[Target pointing data]
────────────────────

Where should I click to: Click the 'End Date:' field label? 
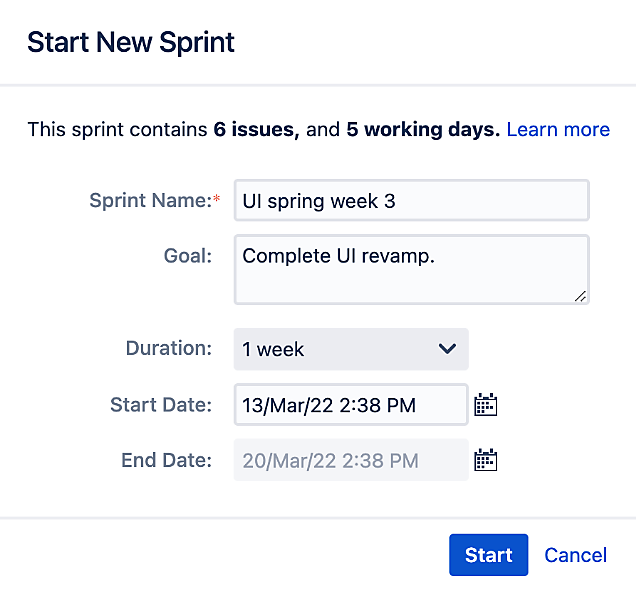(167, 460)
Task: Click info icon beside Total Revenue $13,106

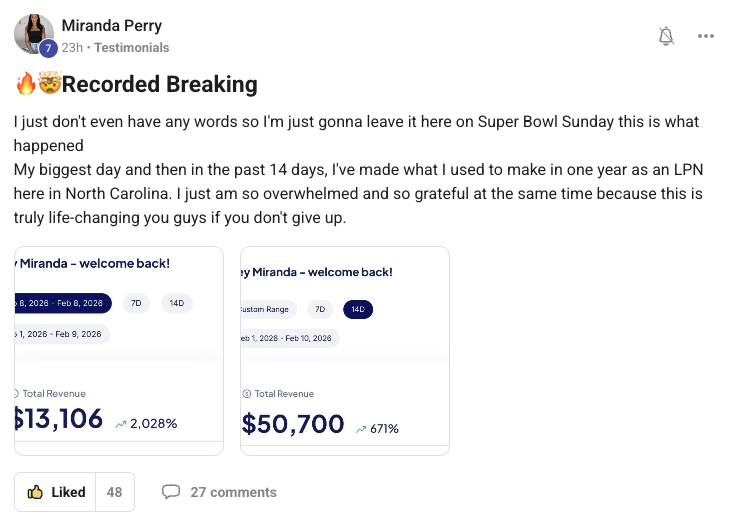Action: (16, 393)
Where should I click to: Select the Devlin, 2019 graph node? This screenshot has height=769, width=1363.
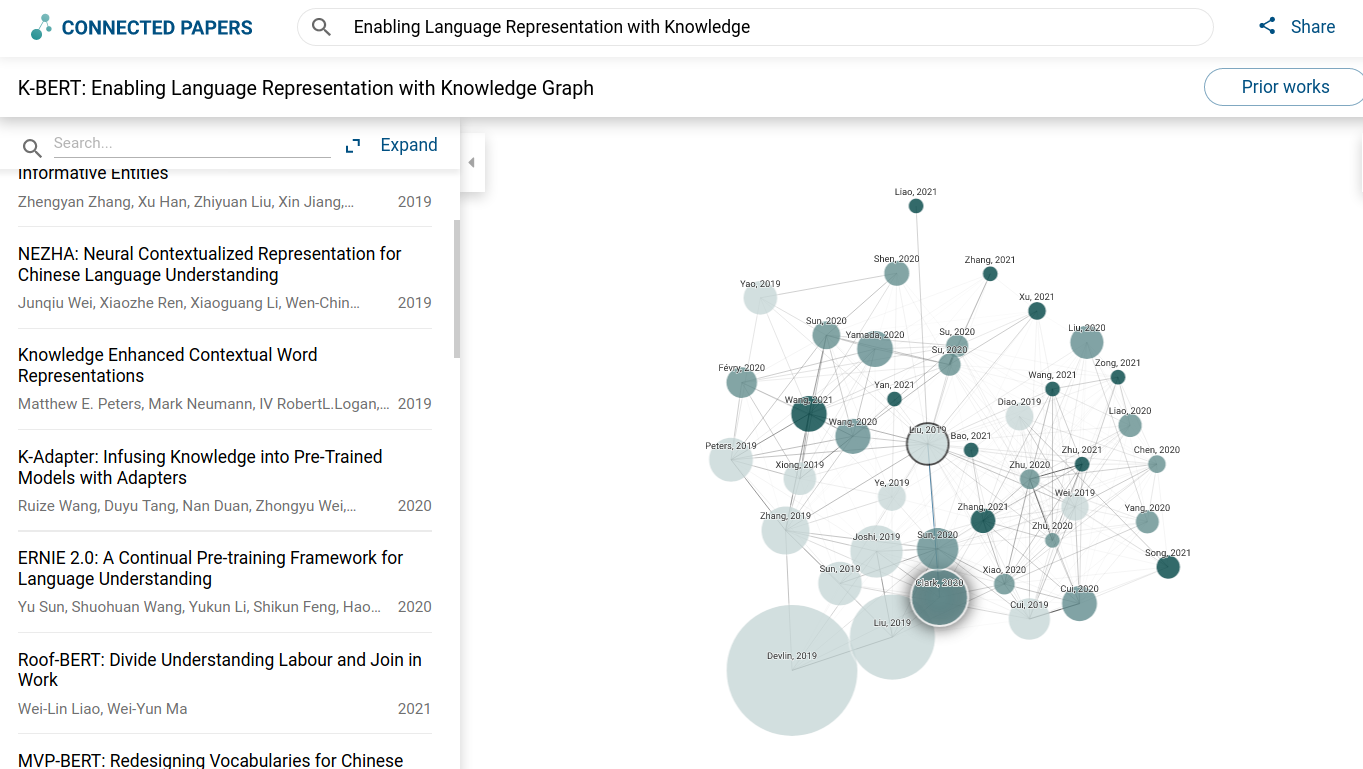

────────────────────

Please arrange the rows above as a numbered list, omitting blank lines and pictures.

■ WRITTEN RESPONSE:
1. Where should I click to: Click the 'End Date:' field label? 
2. (167, 460)
3. Task: Click info icon beside Total Revenue $13,106
4. Action: (16, 393)
5. Where should I click to: Select the Devlin, 2019 graph node? This screenshot has height=769, width=1363.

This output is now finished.